I've also faced with generic params/arg mess. Now doing it other way around: Find interface from type's interfaces, resolve interface, find method from interface, manually construct method reference using params from resolved iface and args from unresolved one. This way you don't need to find exact method implementation from type, if you execute constructed method reference call against original type - it will work.

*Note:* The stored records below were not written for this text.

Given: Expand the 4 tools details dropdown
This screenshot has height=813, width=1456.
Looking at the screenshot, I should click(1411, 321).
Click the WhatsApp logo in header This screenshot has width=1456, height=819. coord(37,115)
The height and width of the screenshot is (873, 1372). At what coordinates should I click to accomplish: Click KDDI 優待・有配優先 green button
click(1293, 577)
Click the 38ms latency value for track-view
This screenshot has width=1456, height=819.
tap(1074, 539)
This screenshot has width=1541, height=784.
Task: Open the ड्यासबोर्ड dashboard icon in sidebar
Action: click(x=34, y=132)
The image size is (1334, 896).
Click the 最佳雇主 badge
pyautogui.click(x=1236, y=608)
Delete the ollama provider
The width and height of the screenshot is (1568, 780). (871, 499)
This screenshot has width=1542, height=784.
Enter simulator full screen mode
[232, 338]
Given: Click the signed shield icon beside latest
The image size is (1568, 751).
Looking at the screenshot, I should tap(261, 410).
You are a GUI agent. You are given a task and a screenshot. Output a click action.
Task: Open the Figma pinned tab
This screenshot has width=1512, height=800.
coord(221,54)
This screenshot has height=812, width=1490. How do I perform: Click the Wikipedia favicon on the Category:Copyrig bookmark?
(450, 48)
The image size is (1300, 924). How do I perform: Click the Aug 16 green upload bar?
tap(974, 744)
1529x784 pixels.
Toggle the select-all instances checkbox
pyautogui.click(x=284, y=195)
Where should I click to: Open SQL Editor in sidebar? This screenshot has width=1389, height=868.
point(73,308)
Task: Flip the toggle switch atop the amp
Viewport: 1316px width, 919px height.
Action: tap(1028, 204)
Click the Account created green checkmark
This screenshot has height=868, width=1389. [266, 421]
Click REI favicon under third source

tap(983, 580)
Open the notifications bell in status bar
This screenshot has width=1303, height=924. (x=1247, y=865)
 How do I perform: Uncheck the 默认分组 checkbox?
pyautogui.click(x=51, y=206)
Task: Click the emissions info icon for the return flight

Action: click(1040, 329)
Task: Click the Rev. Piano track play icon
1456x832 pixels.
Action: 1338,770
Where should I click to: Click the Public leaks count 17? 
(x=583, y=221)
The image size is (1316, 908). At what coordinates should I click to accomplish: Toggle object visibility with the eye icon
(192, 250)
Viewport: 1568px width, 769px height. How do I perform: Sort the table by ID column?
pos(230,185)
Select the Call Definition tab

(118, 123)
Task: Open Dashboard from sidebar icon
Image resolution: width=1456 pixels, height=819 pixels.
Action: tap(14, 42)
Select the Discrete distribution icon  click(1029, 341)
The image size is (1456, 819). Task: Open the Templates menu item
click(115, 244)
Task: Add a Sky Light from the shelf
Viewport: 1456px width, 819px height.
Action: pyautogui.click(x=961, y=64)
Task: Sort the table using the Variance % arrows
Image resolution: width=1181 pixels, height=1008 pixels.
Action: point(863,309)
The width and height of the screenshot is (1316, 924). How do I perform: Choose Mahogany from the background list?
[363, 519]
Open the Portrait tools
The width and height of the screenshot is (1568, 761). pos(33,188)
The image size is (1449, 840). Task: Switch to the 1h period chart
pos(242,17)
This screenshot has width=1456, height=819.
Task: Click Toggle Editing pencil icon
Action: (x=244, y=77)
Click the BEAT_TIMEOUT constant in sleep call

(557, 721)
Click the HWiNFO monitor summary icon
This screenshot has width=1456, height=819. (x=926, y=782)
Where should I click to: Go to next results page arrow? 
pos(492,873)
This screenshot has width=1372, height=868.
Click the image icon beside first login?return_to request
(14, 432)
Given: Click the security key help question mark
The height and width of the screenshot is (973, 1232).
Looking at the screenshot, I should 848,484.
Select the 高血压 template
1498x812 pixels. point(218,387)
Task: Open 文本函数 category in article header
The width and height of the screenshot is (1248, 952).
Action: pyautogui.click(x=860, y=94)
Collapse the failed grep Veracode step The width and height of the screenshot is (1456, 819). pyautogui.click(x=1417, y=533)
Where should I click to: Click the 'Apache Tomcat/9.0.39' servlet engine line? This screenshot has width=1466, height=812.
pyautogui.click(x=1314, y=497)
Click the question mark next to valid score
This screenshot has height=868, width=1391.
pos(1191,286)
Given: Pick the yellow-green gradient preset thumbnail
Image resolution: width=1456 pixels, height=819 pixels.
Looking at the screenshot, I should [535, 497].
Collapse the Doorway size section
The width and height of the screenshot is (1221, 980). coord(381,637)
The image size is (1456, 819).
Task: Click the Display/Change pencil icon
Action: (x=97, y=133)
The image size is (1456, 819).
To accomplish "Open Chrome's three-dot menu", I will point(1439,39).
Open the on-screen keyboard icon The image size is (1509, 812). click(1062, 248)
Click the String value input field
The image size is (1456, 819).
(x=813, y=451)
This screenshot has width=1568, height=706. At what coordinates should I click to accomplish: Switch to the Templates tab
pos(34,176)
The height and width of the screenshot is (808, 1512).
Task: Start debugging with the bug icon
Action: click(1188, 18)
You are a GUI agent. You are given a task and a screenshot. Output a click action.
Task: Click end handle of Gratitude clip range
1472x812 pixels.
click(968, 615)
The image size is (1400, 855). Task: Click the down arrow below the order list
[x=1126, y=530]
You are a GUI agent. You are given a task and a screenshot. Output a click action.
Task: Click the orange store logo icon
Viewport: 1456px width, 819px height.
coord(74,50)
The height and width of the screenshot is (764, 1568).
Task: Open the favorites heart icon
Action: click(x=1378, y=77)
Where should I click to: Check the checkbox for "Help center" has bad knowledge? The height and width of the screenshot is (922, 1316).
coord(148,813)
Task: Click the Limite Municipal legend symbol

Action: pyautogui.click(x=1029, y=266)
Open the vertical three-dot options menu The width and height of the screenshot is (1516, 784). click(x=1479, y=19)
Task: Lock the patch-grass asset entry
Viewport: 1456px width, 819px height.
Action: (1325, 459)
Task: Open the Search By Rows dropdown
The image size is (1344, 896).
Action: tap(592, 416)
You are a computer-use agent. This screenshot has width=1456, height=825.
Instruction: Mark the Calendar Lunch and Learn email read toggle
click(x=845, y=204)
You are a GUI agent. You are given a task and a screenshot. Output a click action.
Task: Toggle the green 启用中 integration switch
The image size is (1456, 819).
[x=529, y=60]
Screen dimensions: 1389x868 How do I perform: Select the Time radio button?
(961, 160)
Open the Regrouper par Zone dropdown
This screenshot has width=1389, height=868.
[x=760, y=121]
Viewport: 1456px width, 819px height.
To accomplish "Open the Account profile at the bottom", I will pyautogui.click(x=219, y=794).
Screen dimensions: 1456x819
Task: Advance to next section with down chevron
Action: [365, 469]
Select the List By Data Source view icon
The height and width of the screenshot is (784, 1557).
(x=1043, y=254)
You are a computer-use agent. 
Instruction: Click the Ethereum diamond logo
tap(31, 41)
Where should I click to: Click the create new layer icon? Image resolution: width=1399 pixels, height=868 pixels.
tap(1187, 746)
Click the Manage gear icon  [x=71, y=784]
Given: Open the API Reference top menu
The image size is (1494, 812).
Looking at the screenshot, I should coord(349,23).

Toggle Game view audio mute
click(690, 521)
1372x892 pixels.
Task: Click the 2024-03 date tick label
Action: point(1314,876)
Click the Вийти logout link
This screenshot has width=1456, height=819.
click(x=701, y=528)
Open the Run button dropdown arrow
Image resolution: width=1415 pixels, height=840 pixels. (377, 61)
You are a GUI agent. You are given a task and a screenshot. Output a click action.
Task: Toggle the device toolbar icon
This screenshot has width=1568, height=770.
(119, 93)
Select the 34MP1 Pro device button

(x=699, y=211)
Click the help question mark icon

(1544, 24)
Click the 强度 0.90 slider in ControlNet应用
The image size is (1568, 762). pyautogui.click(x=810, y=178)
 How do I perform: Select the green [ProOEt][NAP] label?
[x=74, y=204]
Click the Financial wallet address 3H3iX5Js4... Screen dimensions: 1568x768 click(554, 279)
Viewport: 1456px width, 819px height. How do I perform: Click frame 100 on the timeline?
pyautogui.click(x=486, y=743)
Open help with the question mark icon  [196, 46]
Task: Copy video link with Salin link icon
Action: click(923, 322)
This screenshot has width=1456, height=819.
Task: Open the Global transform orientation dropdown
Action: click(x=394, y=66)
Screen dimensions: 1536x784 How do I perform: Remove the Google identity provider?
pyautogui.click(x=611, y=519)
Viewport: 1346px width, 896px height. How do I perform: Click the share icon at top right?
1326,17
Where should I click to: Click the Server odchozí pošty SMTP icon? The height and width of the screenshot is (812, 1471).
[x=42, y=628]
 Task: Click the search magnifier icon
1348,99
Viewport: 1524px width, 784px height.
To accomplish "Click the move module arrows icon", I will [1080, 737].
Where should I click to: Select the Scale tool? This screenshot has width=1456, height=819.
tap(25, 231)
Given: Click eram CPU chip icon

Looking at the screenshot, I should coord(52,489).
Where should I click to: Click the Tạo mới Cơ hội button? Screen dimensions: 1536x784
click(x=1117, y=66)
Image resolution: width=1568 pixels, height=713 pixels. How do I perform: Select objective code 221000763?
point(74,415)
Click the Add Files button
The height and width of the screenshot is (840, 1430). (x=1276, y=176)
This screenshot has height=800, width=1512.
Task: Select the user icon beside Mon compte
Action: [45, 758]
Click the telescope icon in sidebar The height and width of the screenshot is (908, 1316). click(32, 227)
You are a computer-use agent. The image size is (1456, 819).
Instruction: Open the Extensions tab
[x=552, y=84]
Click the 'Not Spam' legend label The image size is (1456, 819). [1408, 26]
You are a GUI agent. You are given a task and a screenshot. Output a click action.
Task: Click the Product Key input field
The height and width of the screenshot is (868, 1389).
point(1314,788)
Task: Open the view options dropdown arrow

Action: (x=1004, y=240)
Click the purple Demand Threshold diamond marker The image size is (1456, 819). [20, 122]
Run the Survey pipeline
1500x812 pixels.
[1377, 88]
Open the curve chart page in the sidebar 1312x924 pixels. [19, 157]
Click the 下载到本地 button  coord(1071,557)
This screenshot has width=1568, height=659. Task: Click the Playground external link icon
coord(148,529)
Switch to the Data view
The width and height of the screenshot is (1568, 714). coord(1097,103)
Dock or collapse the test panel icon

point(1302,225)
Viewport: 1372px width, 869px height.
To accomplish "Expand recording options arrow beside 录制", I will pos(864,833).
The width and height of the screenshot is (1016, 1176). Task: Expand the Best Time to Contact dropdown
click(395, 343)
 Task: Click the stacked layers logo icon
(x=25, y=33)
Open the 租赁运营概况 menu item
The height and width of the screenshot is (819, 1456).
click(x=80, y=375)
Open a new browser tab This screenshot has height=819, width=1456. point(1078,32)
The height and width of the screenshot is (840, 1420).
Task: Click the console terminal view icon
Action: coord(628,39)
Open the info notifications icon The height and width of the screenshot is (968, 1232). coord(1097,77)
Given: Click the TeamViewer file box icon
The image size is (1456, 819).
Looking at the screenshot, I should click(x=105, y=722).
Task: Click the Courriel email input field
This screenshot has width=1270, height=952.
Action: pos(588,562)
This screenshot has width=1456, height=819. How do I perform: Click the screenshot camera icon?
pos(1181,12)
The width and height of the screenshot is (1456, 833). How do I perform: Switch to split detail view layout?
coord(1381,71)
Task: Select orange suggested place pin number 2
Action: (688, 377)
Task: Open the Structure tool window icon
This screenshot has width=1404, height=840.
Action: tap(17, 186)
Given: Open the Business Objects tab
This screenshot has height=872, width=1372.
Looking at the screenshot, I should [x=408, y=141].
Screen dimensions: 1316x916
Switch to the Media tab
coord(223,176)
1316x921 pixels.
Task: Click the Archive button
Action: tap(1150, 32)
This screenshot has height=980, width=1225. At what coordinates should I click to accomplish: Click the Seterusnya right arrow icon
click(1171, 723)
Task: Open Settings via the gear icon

Running into this issue I believe.
I'm trying to modify the following:
class A : IEnumerable<B> { IEnumerator <B> IEnumerable<B>.GetEnumerator() { ... } }
To become:
class A : IEnumerable<C> { IEnumerator <C> IEnumerable<C>.GetEnumerator() { ... } }
The normal methods, return types, inheritance chain of base types all get modified fine, but when I modify the Overrides of the GetEnumerator method, they don't seem to alter the name of the overriding method itself, so peverify complains it can't find the token.
Reflector shows the modified method on class A as:
.method private hidebysig newslot virtual final instance class [mscorlib]System.Collections.Generic.IEnumerator``1<C> global::System.Collections.Generic.IEnumerable<B>.GetEnumerator() cil managed { .override [mscorlib]System.Collections.Generic.IEnumerable``1<C>::GetEnumerator .maxstack 8 L_0000: ldarg.0 L_0001: newobj instance void A/MyEnumerator::.ctor(class A) L_0006: ret }
Notice that class C appears everywhere, including in the override but the method name still shows class B in the generic.
I take care to use MakeGenericInstanceType and then find the method on the new type, import references, and even use the MakeHostInstanceGeneric() fix I found online, but in this particular case it doesn't seem to correctly change the override in the final output, despite everything looking right while stepping through with the debugger.
peverify reports: A::global::System.Collections.Generic.IEnumerable<B>.GetEnumerator][offset 0x00000001] Unable to resolve token.